## WHAT IS EXPECTED
The result should be the lines from the one that contains "You are a GUI" to the final line of the entries below, copied exactly and with no pictures.

## INFORMATION PROVIDED
· · · · · · ·

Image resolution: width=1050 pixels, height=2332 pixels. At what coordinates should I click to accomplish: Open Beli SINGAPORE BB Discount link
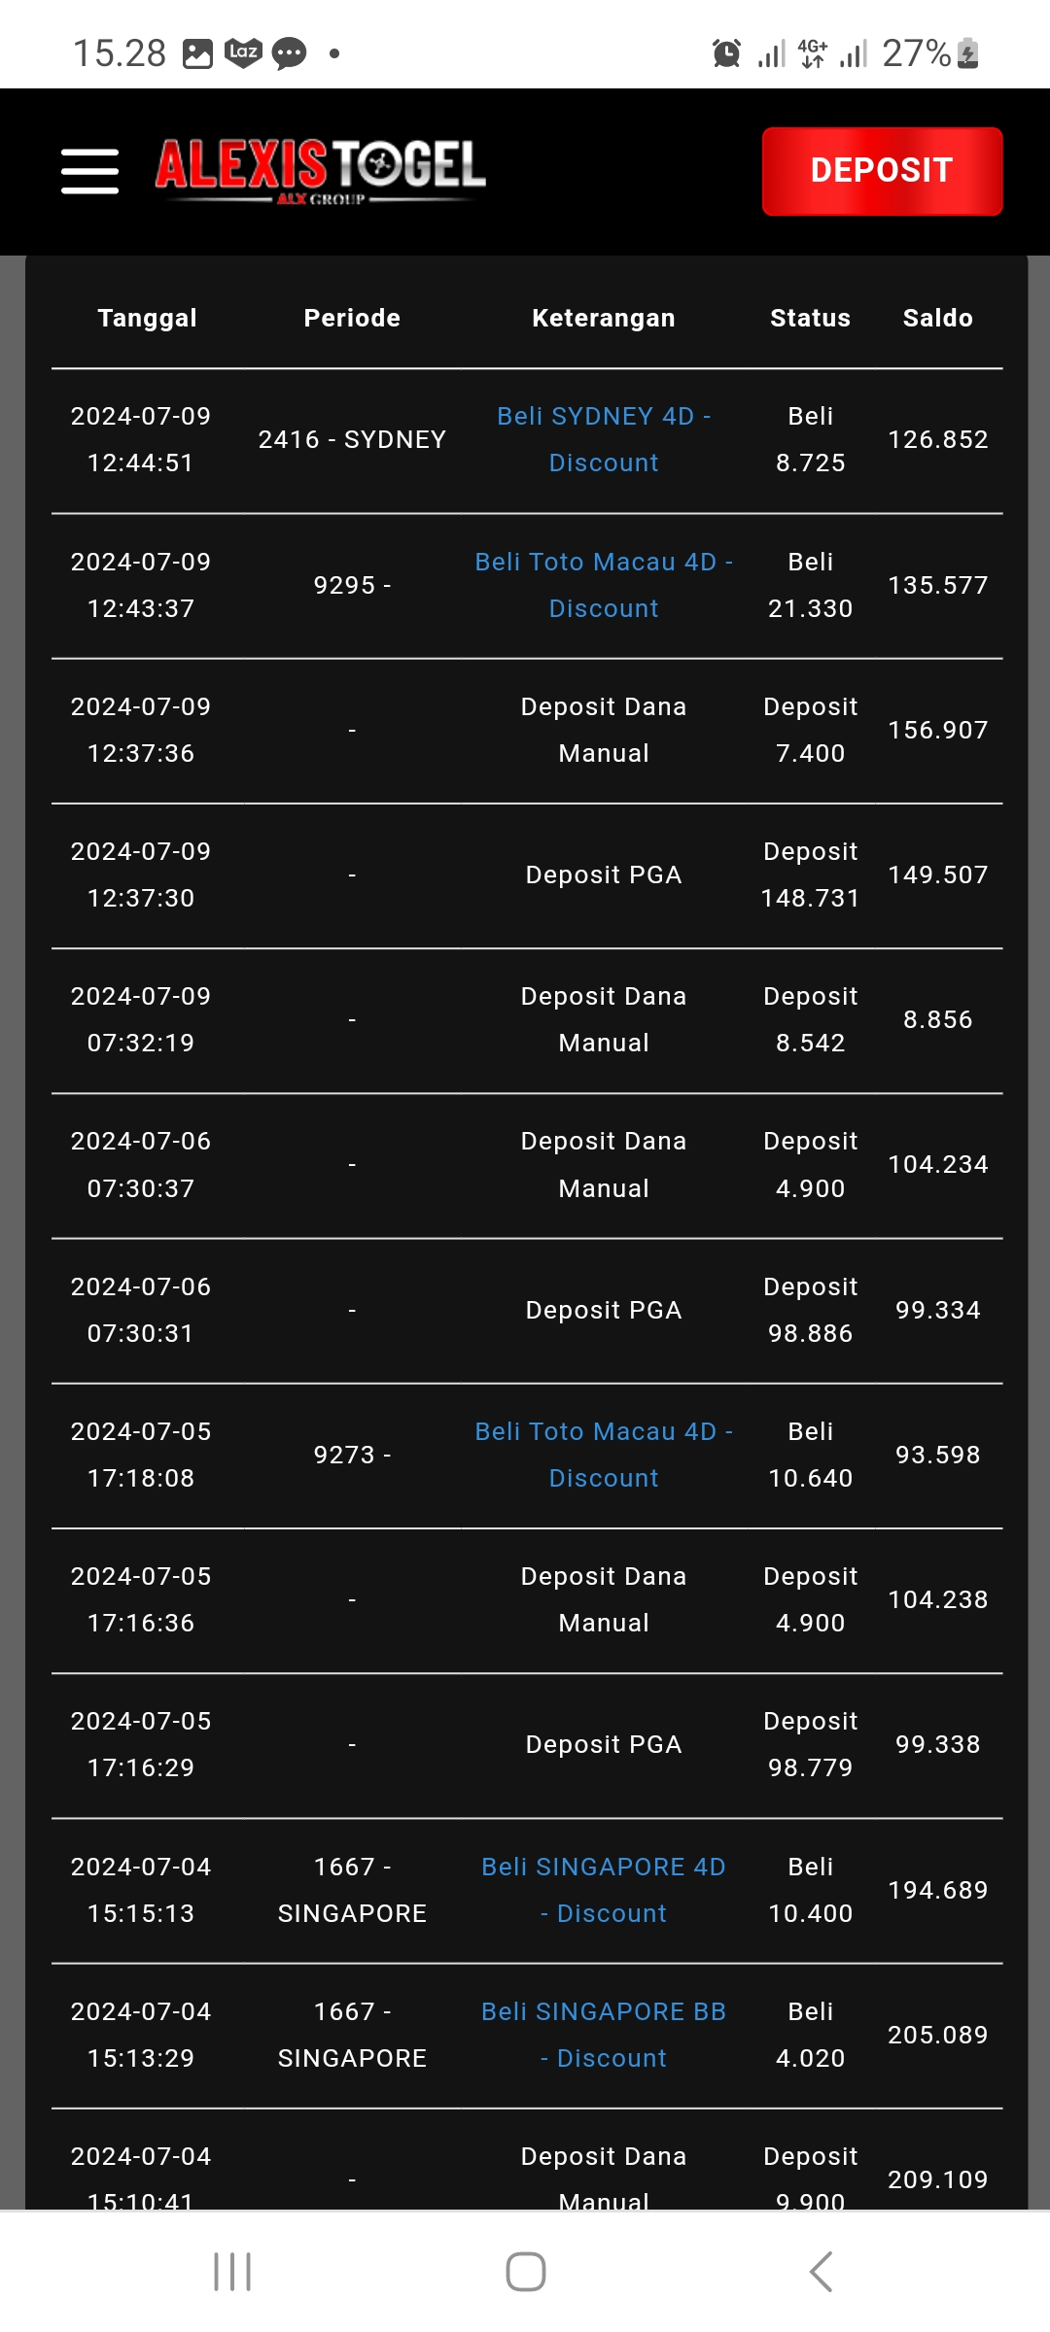[604, 2035]

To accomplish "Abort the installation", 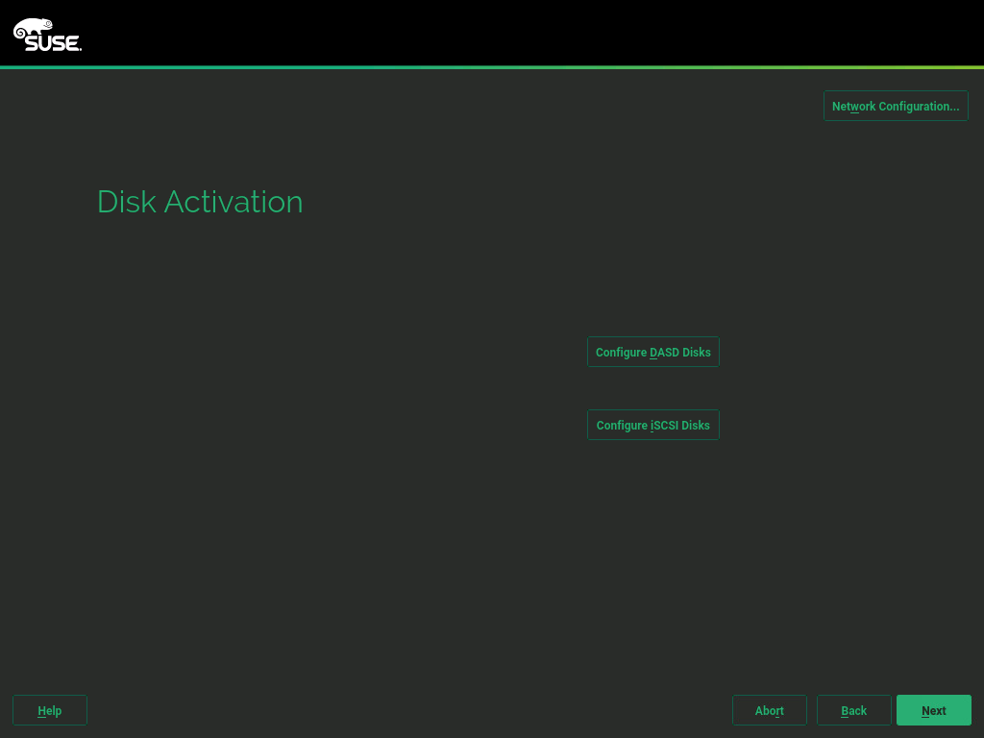I will point(769,710).
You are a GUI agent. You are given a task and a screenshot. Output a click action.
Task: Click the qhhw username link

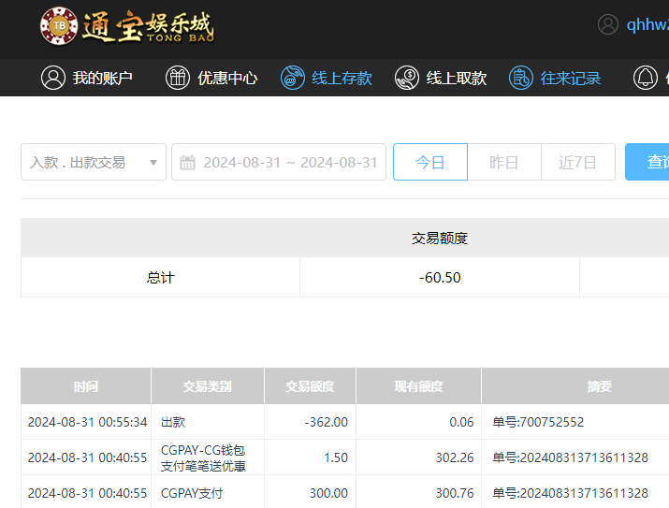(x=647, y=24)
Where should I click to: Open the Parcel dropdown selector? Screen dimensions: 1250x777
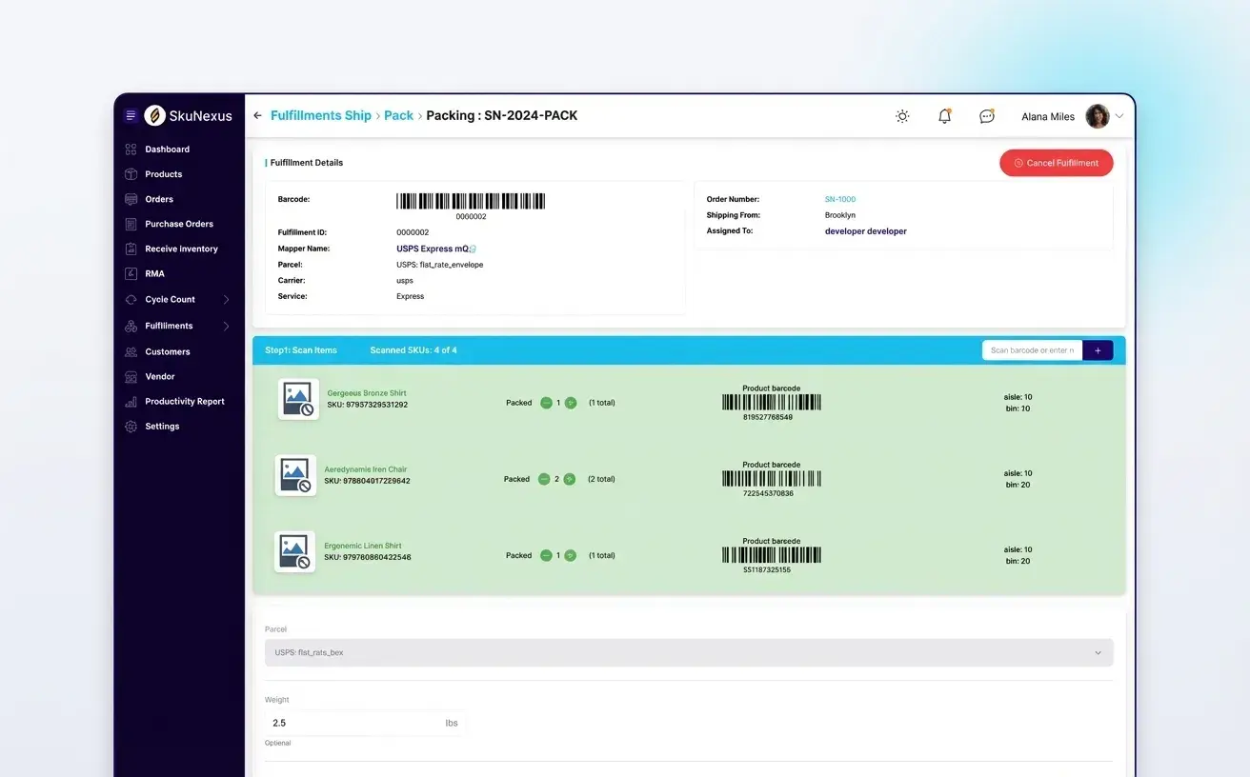pyautogui.click(x=688, y=653)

· · · · · · ·

## ANSWER AREA
You are a GUI agent. You are given a task and a screenshot. Output a click action.
Task: Click the qhhw username link

(x=647, y=24)
Where should I click to: Open the Parcel dropdown selector? Screen dimensions: 1250x777
pyautogui.click(x=688, y=653)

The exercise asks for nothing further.